Read Advisory Board's take: Why Kaiser is opening this med school (and what it could mean for the industry)
Kaiser Permanente on Tuesday announced that it will waive tuition for the first five graduating classes of its new Kaiser Permanente School of Medicine, which is set to open in summer 2020.
Kaiser's announcement comes after NYU School of Medicine's August 2018 announcement that it will cover the full cost of tuition for all its current and future medical students, regardless of merit or financial need. The NYU School of Medicine is raising $600 million from its donors in order to fund its tuition plan in perpetuity.
A new medical school
Kaiser in December 2015 announced plans to open its own medical school. The school, which will be one of the few medical schools in America not connected to a university, will start taking applications this June.
Each class will have 48 students, which is smaller than most medical schools.
According to Mark Schuster, founding dean and CEO of the new school, the curriculum will focus on Kaiser's model of integrated care in which physicians work on teams with pharmacists, social workers, and others to ensure each patient's needs are fully addressed.
The school will not have lecture-style science courses, and instead, will place students immediately into longitudinal integrated clerkships within Kaiser hospitals and clinics, beginning with primary care and then in the second year adding surgery, OB/GYN, pediatrics, and psychiatry.
Tuition free for first 5 graduating classes
Kaiser on Tuesday announced that it will waive tuition for the first five classes of its new school, in the hopes that students will not forgo lower-paying specialties such as family medicine because of medical school debt.
"We don't want debt to influence students' career choices," Schuster said. "We would like it so students can follow their heart and go into the work environment that feels right [to] them."
According to the Association of American Medical Colleges, around 75% of medical school students graduate with debt, and members of the 2017 graduating class had a median debt of $192,000.
Annual tuition for Kaiser's school will be about $55,000, and that, combined with the health insurance that Kaiser will be offering to its students, means Kaiser will be paying about $60 million for the initiative. Kaiser will use part of its almost $73 billion in operating revenue that's dedicated to "community benefits," which nonprofit provide hospitals as part of their tax-exempt status, to fund the effort.
Kaiser will not cover living expenses for its students.
"Even middle class families are finding medical school hard to pay for," Schuster said. "We're going to see how this plays out and learn from it."

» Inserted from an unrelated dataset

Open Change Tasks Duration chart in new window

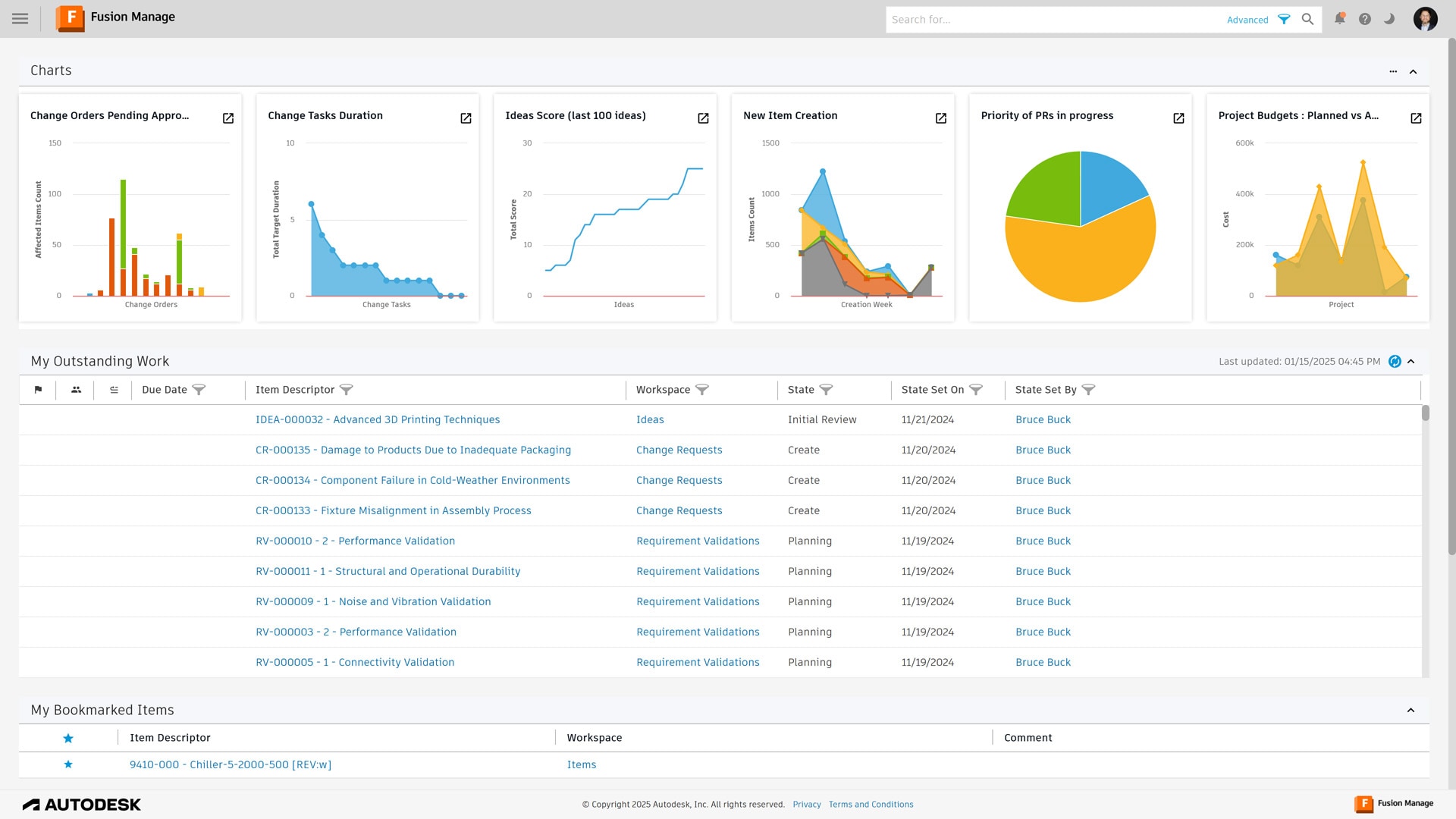(466, 118)

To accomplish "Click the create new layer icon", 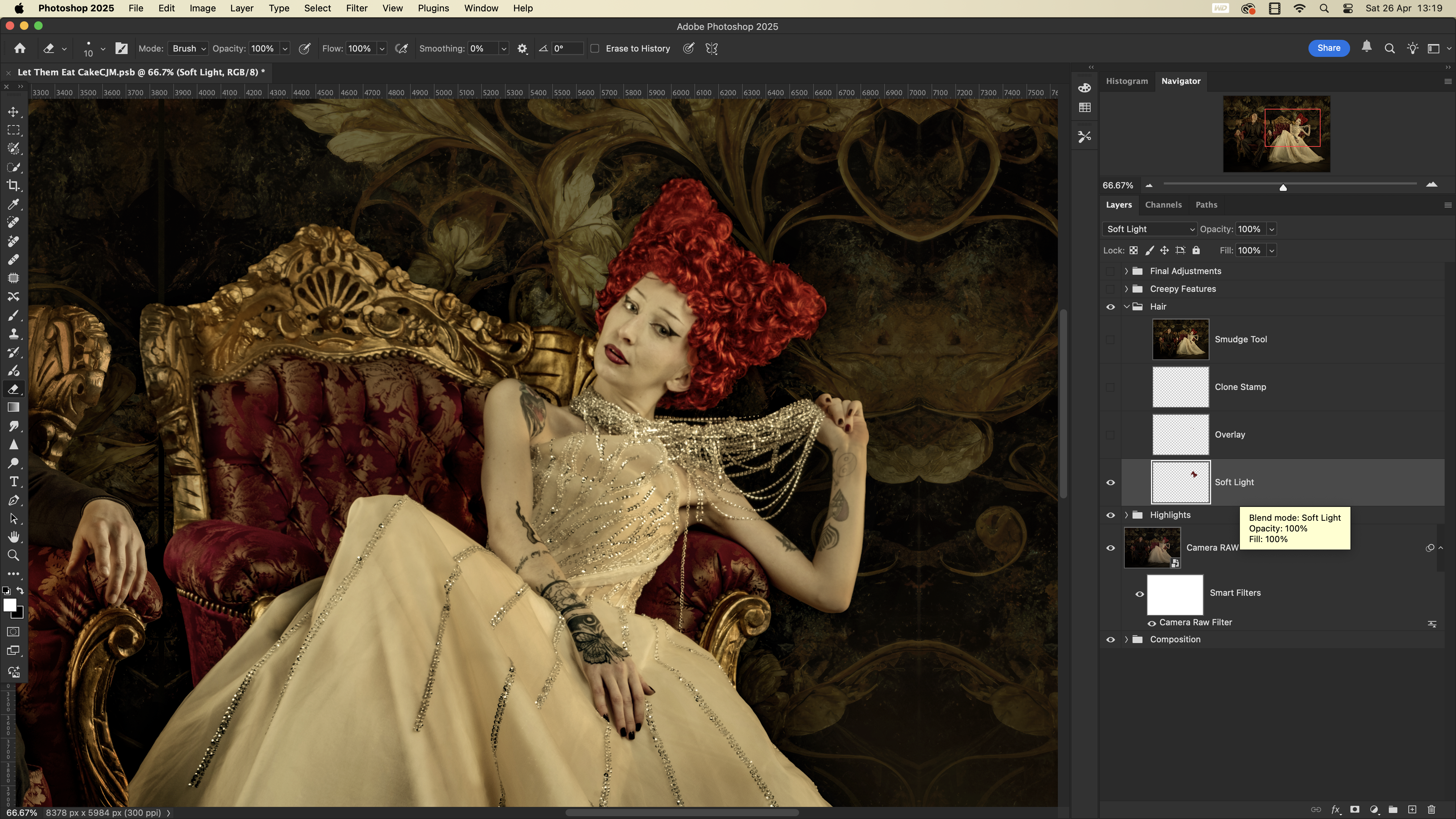I will coord(1412,809).
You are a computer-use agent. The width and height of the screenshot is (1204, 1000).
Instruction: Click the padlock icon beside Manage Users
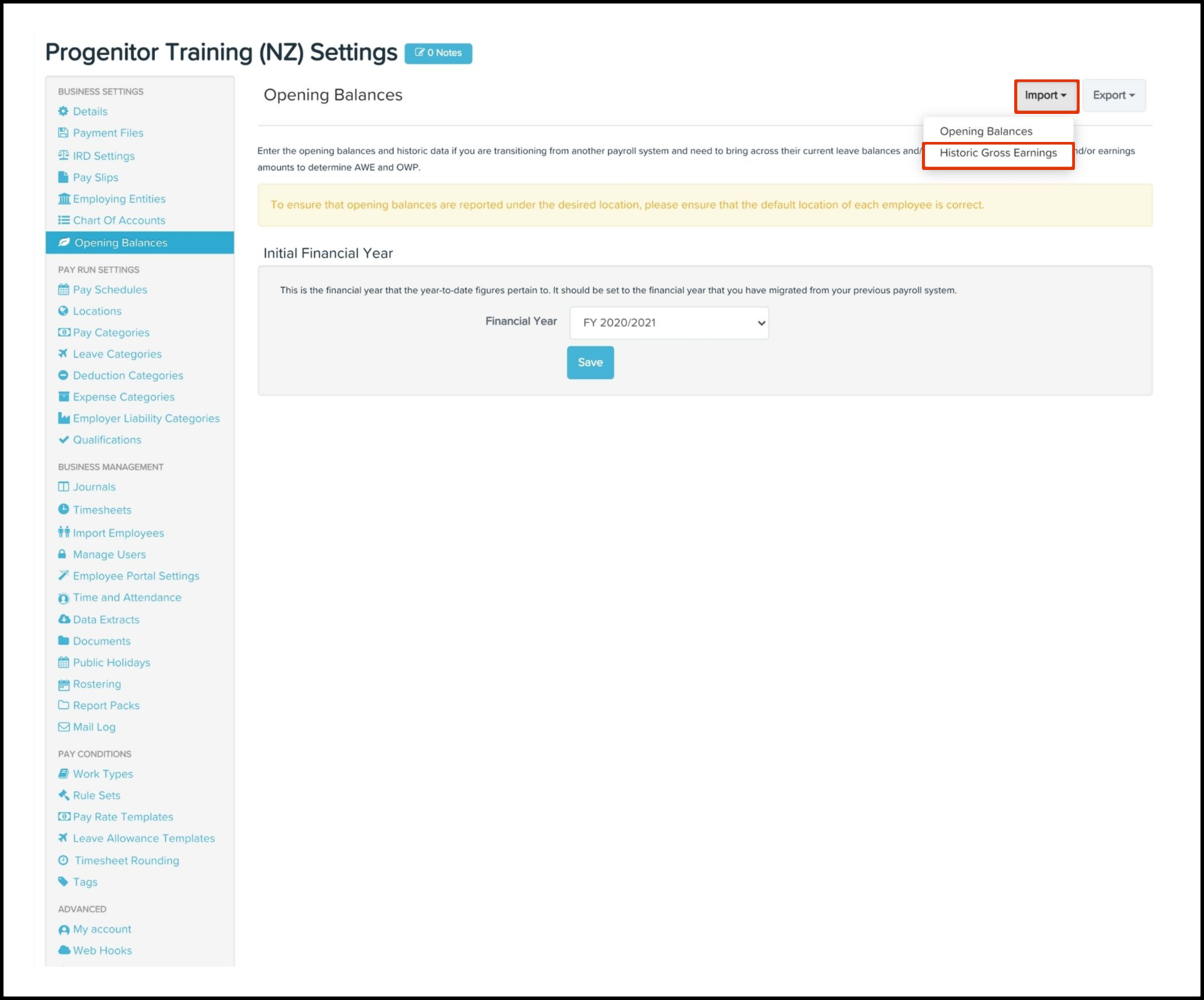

Kaiser said it does not plan to cover tuition for students beyond the first five graduating classes, but will provide "very generous financial aid" based on need (Goodnough, New York Times, 2/19; Brooks, Medscape, 2/19; Ducharme, TIME, 2/19; Herman, Axios, 2/20; Kaiser Permanente release, 2/19).
Advisory Board's take
Russell Davis, Executive Director, and Natalie Trebes, Consultant, Health Plan Advisory Council
The attention given to the free tuition at Kaiser Permanente's School of Medicine distracts from the greater significance of the initiative. In fact, it's fairly common for new schools to lower tuition to help them get started and attract quality candidates. What does seem unique is that Kaiser is counting the funding as "community benefit" spending, which is a sign that it very much sees this as a population health management move (and may have to prove that to regulators).
As a fully-integrated system, Kaiser has a dire need for clinicians who not only provide high quality care but also understand that they "own the healthcare dollar"—and what that means in practice at the point of care. Traditional medical schools, it seems, have not produced enough physicians who internalize this perspective, so Kaiser is "breaking this mold with a sledgehammer" and creating its own.
Kaiser will incorporate technology, emphasize care continuity, and strive to reduce healthcare disparities in their curriculum. Their 21st century training model will produce a stream of new physicians who act as change agents to solve the problems rooted in 20th century thinking. It's likely, based on the school's goals, that there will be strong selection bias in who applies—we'd expect it to attract medical students more interested in managing population health and more willing to challenge the status quo. If these students are more likely to work at Kaiser after residency (which could be possible as a condition of the assistance), it could pull them away from other plans and ACOs without this type of pipeline.
That a health plan is launching a medical school is telling. In a fee-for-service world, the tradeoff between cost and quality occur between the provider and the health plan, to the frustration of the patient. New solutions require more than new payment models; they require new thinking and new behaviors. Kaiser is hoping to create the generation of physicians who will do it.